Adler Beatty is pleased to present Studiolo, a group exhibition curated by Kathy Huang. The exhibition features works by Dotty Attie, Mahesh Baliga, Michaël Borremans, Milano Chow, Will Cotton, Max Ernst, Leyla Faye, Dominique Fung, Lenz Geerk, Francisco Goya, Friedrich Kunath, Timothy Lai, John Hyen Lee, Nina Molloy, Keita Morimoto, Anna Park, Bony Ramirez, Hiba Schahbaz, Shahzia Sikander, Bartholomaeus Spranger, Kathia St. Hilaire, Yves Tanguy, Wayne Thiebaud, Bob Thompson, Jan Van Kessel the Elder, Stanley Whitney, and Stella Zhong.
Commonly painted on vellum, metal, or enamel, cabinet paintings are small works placed in modest rooms known in the eighteenth and nineteenth centuries as cabinets. Dutch and Flemish painters, already known for their artistic excellence, would strive for even greater refinement in cabinet paintings, which they understood to be under much closer scrutiny due to their size and the intimacy of the rooms. Whether through portraits, landscapes, or still lifes, cabinet paintings showed a painstaking attention to detail and highlighted the skill of the artist. In the later nineteenth century, a number of French artists working in the same tradition eschewed highly rendered subjects for paintings that emphasized the spirit or atmosphere of a subject.

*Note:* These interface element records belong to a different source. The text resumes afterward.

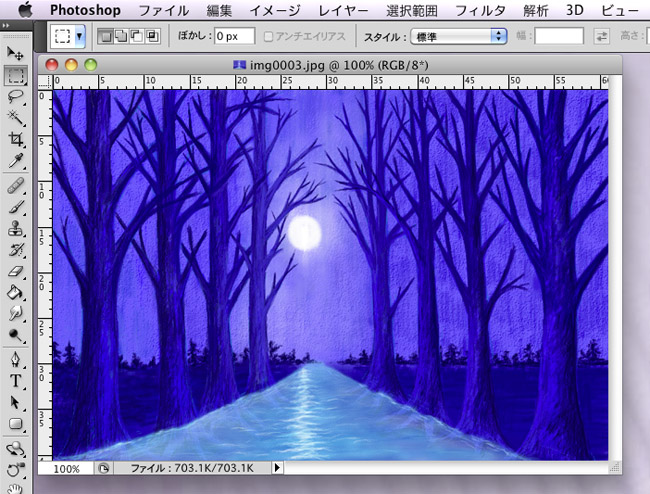Image resolution: width=650 pixels, height=494 pixels.
Task: Select the Move tool
Action: [16, 52]
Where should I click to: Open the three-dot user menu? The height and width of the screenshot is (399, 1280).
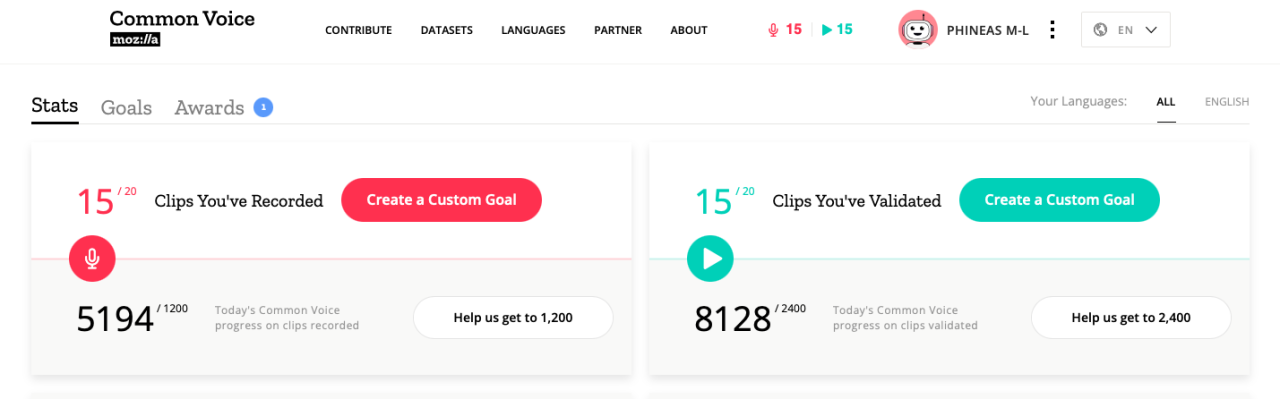point(1051,30)
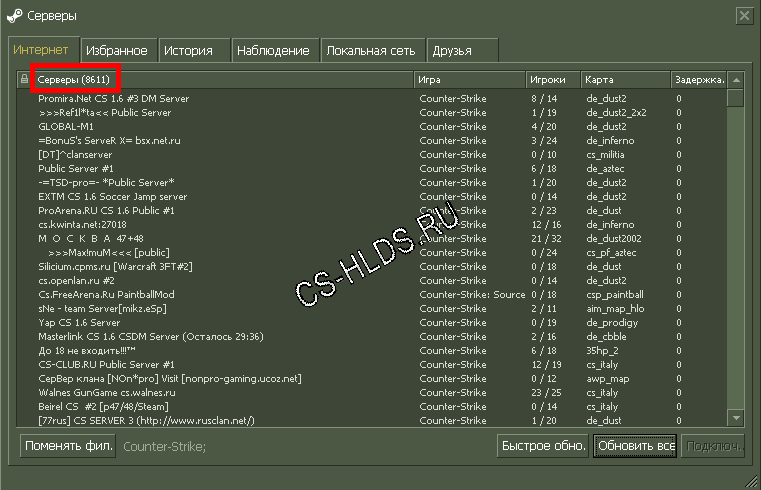The height and width of the screenshot is (490, 761).
Task: Open the Друзья tab
Action: [x=451, y=50]
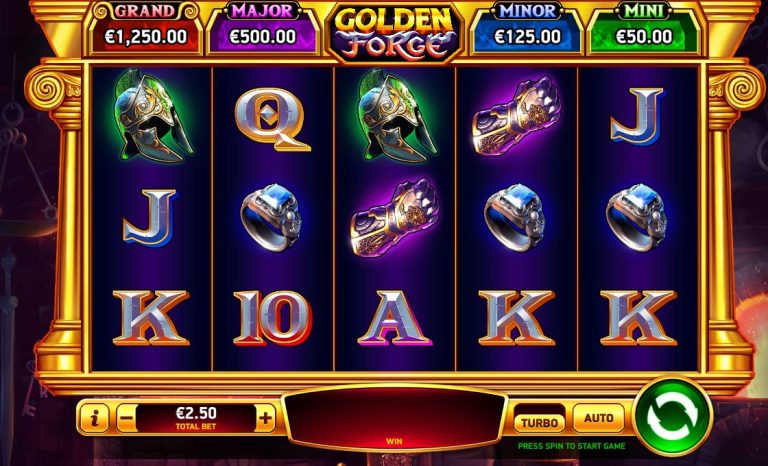The image size is (768, 466).
Task: Click the 10 symbol on second reel
Action: 272,318
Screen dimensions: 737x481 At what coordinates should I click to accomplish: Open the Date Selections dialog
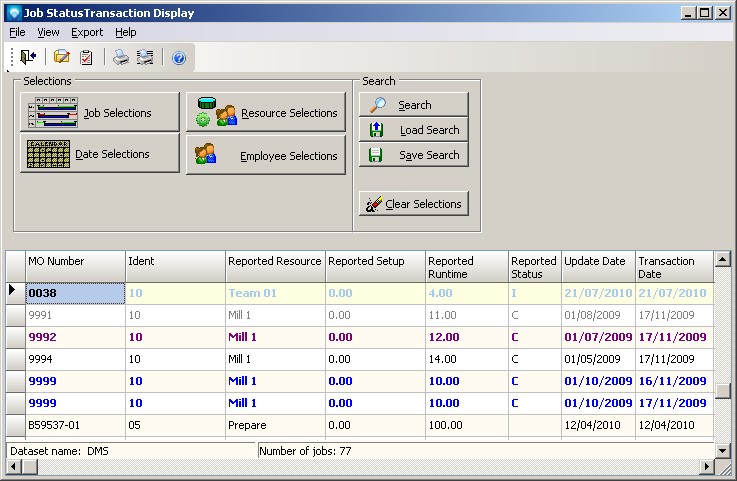(99, 154)
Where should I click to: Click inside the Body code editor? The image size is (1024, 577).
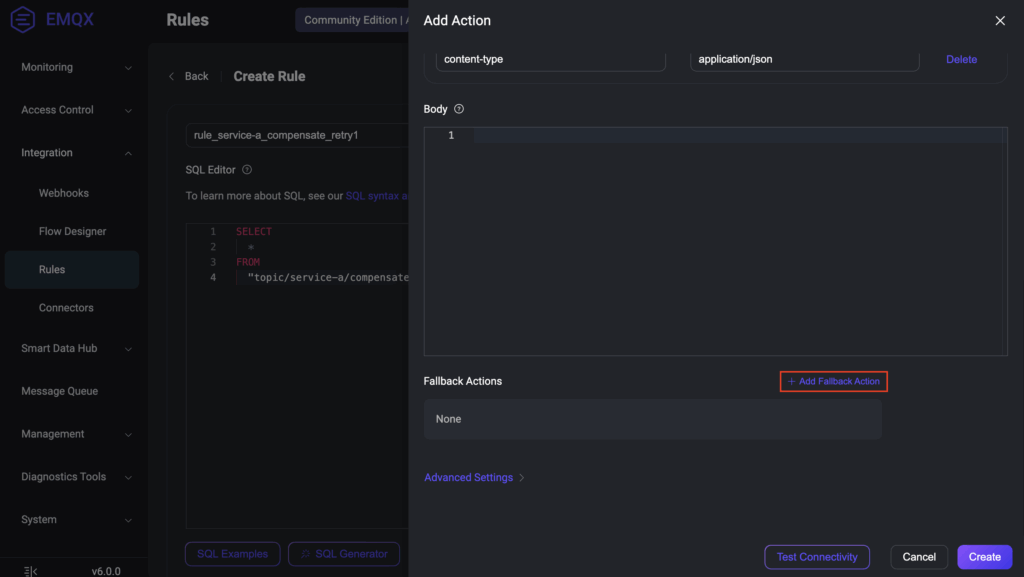714,240
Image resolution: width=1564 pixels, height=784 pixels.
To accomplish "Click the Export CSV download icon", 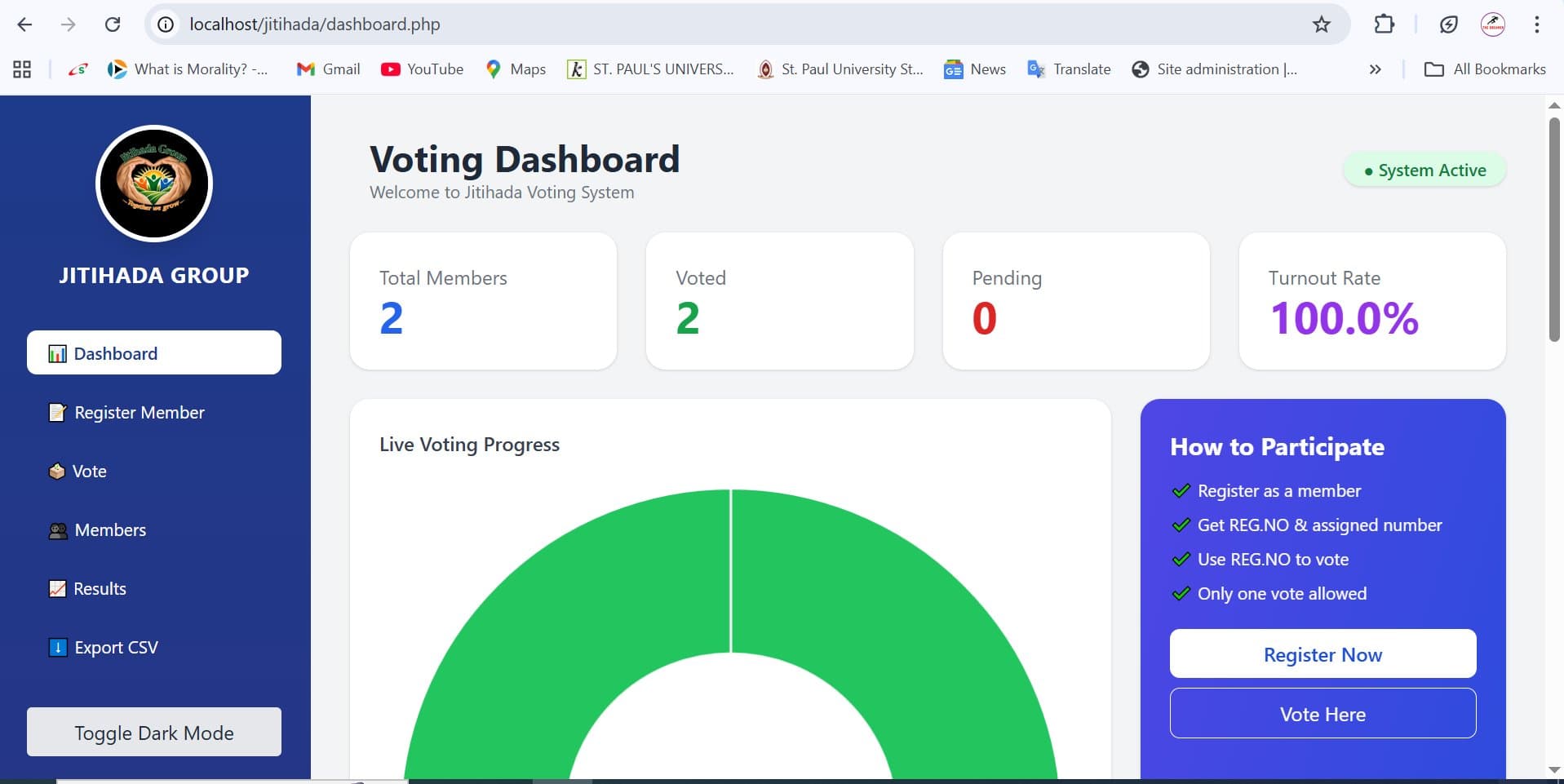I will click(x=56, y=647).
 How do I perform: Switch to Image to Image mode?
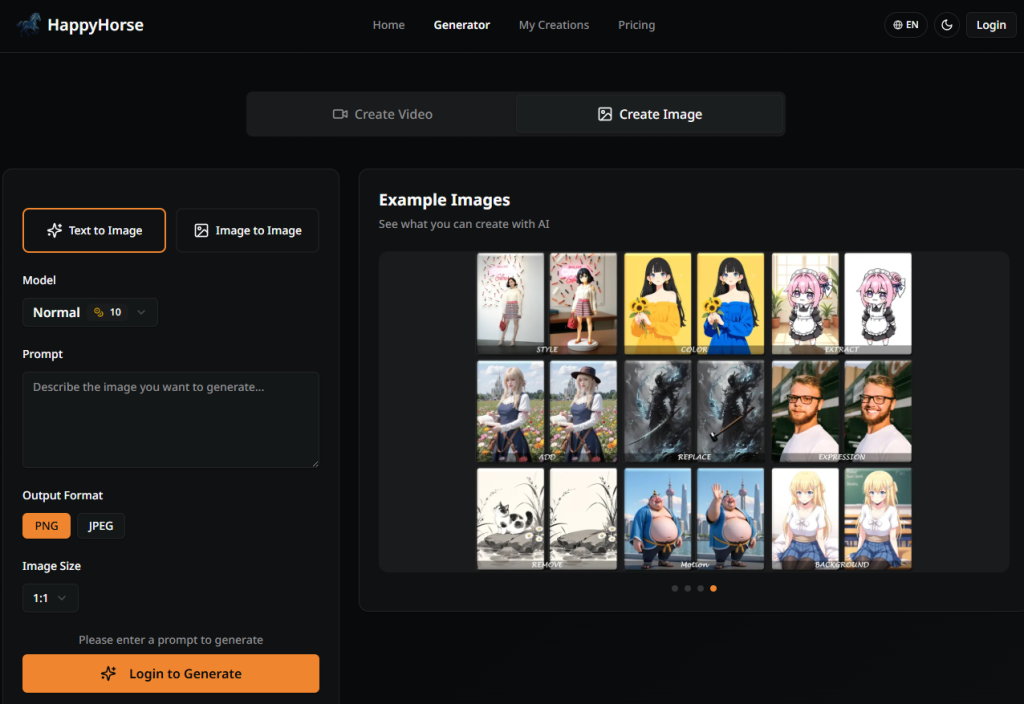coord(247,230)
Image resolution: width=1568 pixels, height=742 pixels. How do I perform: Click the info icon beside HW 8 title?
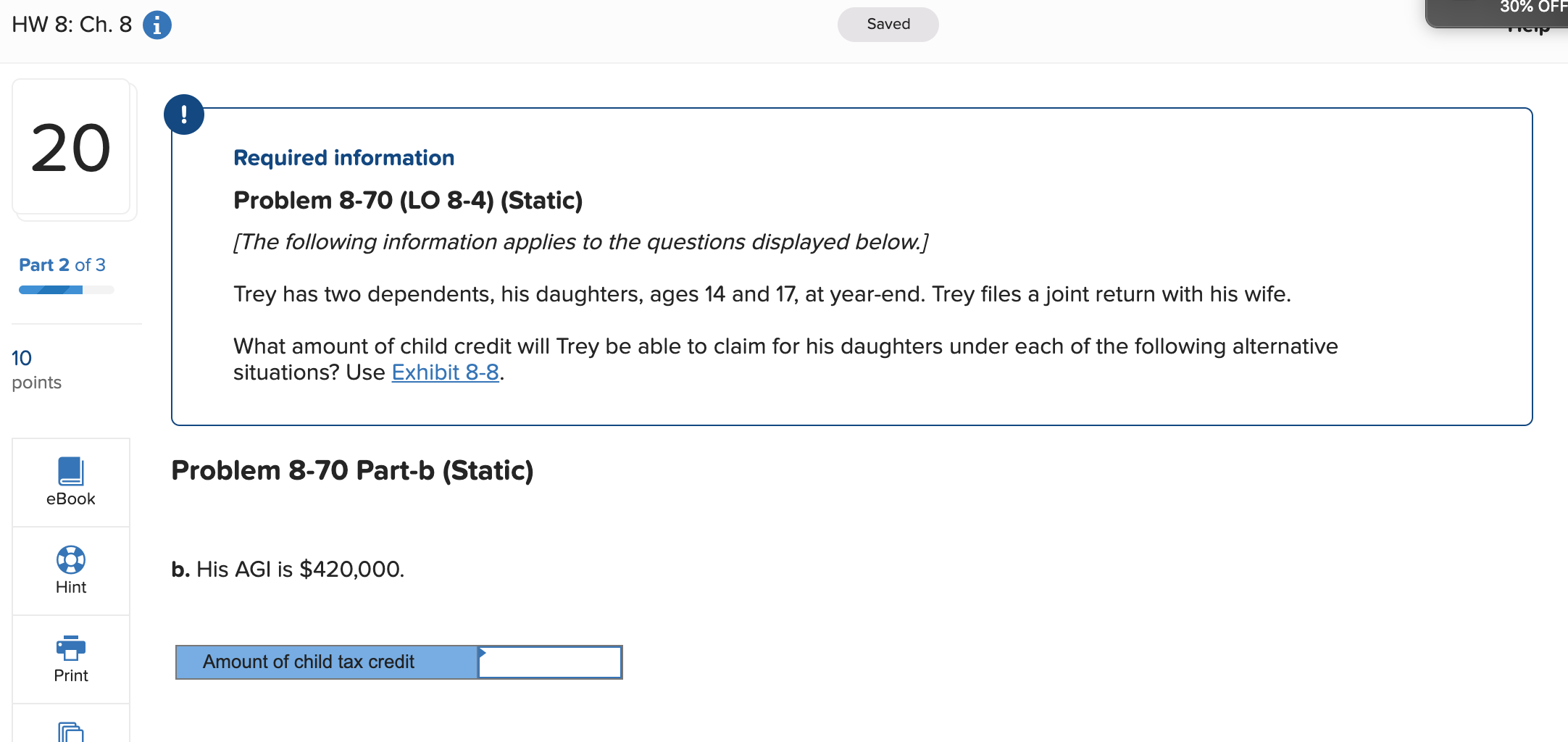[157, 24]

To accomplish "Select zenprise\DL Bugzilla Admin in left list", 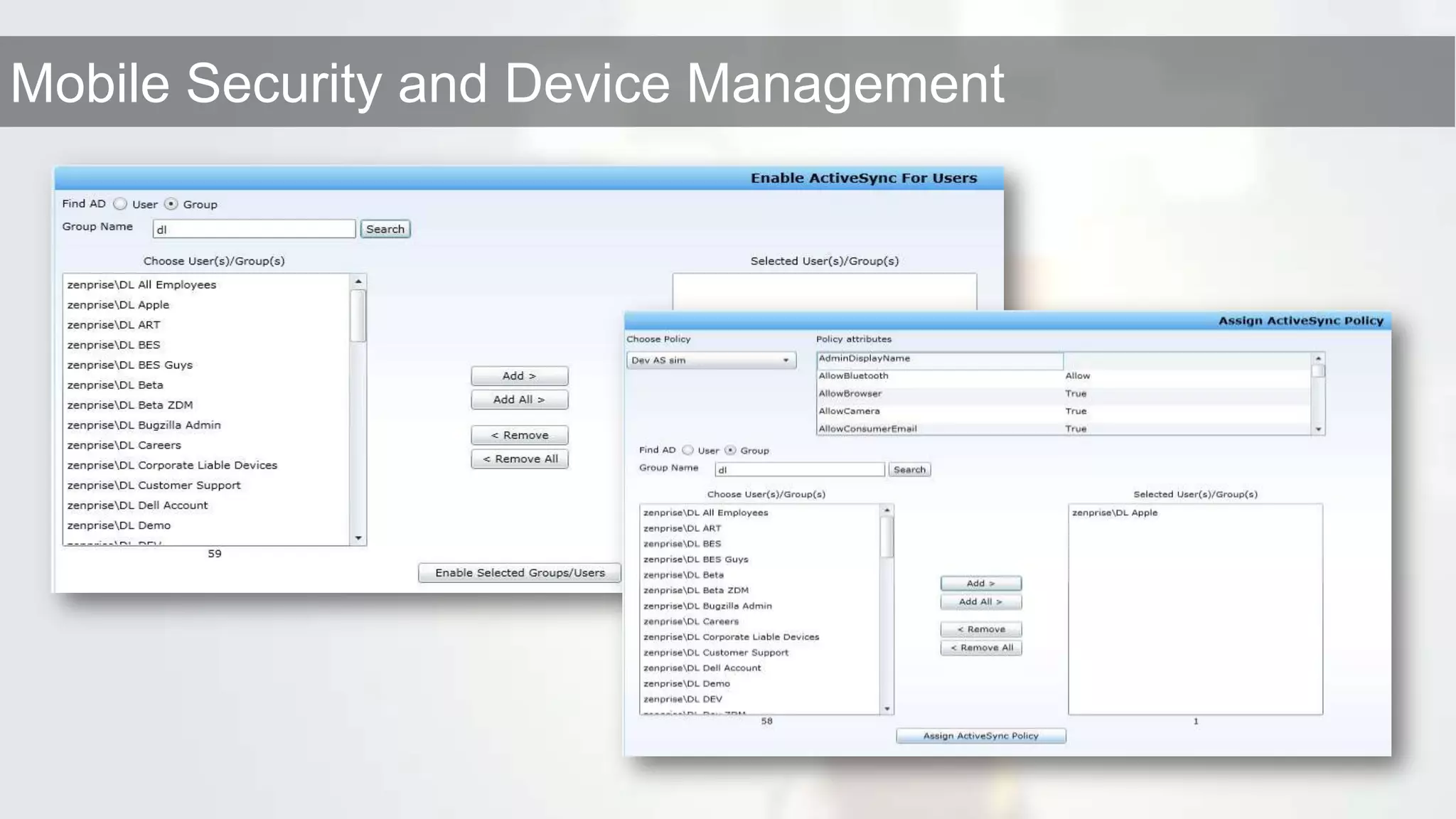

Across modalities, small paintings allowed artists to experiment more readily and visitors to experience more intimately. Taking its name from the Italian term for a room for study and the display of collections, Studiolo brings together contemporary artists alongside works by modern masters in a cabinet-style exhibition at Adler Beatty, and like the cabinet paintings of the 18th and 19th centuries, these small works span genres, techniques, and mediums.